Wcześniej w innych miejscach archeolodzy znaleźli trzy podobne płytki identyfikacyjne wykonane z aluminium i mosiądzu. W przeciwieństwie do ostatniej były na nich imiona i nazwiska, miejsce zamieszkania i daty urodzenia. Należały do dzieci z Amsterdamu: 6-letniej Lei Judith de la Penha, 8-letniego Dawida Zaka i 13-letniej Annie Kapper.
– Dzięki tym płytkom jesteśmy w stanie ustalić historię tych, dla których je sporządzono, a zdobytą wiedzę przekazać członom rodziny – dodaje Mazurek. – Jest niezwykle ważne, aby przy identyfikacji dziecka, które urodziło się 3 lipca 1929 r., we Frankfurcie nad Menem nie popełnić błędu – podkreśla archeolog.
Na srebrnej tabliczce nie ma żadnego nazwiska, jest tylko data i miejsce urodzenia. Dlatego skrupulatnie przeglądane są rejestry urodzeń w archiwach we Frankurcie.
W żydowskich rodzinach rodzice zaczęli masowo zamawiać tabliczki identyfikacyjne gdy rozpoczęły się masowe deportacje. Obejmowały one tysiące ludzi, a więc możliwość zaginięcia dziecka w czasie transportu była bardzo realna.

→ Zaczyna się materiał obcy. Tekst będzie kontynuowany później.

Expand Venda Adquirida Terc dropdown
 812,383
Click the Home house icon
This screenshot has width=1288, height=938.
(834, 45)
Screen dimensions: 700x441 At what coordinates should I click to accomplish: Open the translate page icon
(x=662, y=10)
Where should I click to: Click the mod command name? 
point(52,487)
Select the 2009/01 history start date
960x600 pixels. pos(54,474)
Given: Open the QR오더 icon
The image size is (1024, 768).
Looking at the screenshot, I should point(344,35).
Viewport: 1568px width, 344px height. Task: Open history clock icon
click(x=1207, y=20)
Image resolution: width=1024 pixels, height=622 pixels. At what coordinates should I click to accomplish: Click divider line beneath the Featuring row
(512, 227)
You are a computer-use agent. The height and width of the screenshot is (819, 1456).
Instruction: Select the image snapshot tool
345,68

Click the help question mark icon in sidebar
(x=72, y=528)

Niewykluczone, że w pobliżu miejsca znalezienia srebrnej tabliczki ziemia kryje więcej skarbów. Archeolodzy mają nadzieję w przyszłym roku przebadać teren domniemanego śmietniska. Wyznacza je wyraźne niewielkie obniżenie powierzchni ziemi. Sygnały z wykrywaczy metali wskazują na obecność przedmiotów żelaznych oraz z metali kolorowych.
Tunel do wolności
Podczas ubiegłorocznych prac na terenie byłego niemieckiego obozu zagłady w Sobiborze archeolodzy odkryli zasypany tunel. To właśnie tą drogą grupa więźniów z otoczonego potrójnymi zasiekami baraku Sonderkommando chciała uciec na wolność. Niestety we wrześniu 1943 r. Niemcy odkryli wykop, a niedoszłych uciekinierów rozstrzelali.